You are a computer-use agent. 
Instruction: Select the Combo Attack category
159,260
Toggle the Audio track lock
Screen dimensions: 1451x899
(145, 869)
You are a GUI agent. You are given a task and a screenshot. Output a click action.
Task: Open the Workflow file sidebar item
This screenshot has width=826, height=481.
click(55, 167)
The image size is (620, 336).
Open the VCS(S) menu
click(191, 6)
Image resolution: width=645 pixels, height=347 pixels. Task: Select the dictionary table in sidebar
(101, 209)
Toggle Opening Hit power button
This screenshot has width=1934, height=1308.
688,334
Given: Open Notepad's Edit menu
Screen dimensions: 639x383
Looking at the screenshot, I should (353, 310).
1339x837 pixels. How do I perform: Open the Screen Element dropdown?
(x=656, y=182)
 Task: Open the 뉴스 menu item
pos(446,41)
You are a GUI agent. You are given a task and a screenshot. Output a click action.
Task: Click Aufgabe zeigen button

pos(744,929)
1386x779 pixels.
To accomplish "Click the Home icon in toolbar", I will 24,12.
━━━━━━━━
WHAT THE EXERCISE ASKS =>
Output exactly the leading lines of the data, up to and including the line marked by "Toggle Opening Hit power button".

RESPONSE BOX =>
You are a computer-use agent. 
Instruction: Select the Combo Attack category
159,260
Toggle the Audio track lock
Screen dimensions: 1451x899
(145, 869)
You are a GUI agent. You are given a task and a screenshot. Output a click action.
Task: Open the Workflow file sidebar item
This screenshot has width=826, height=481.
click(55, 167)
The image size is (620, 336).
Open the VCS(S) menu
click(191, 6)
Image resolution: width=645 pixels, height=347 pixels. Task: Select the dictionary table in sidebar
(101, 209)
Toggle Opening Hit power button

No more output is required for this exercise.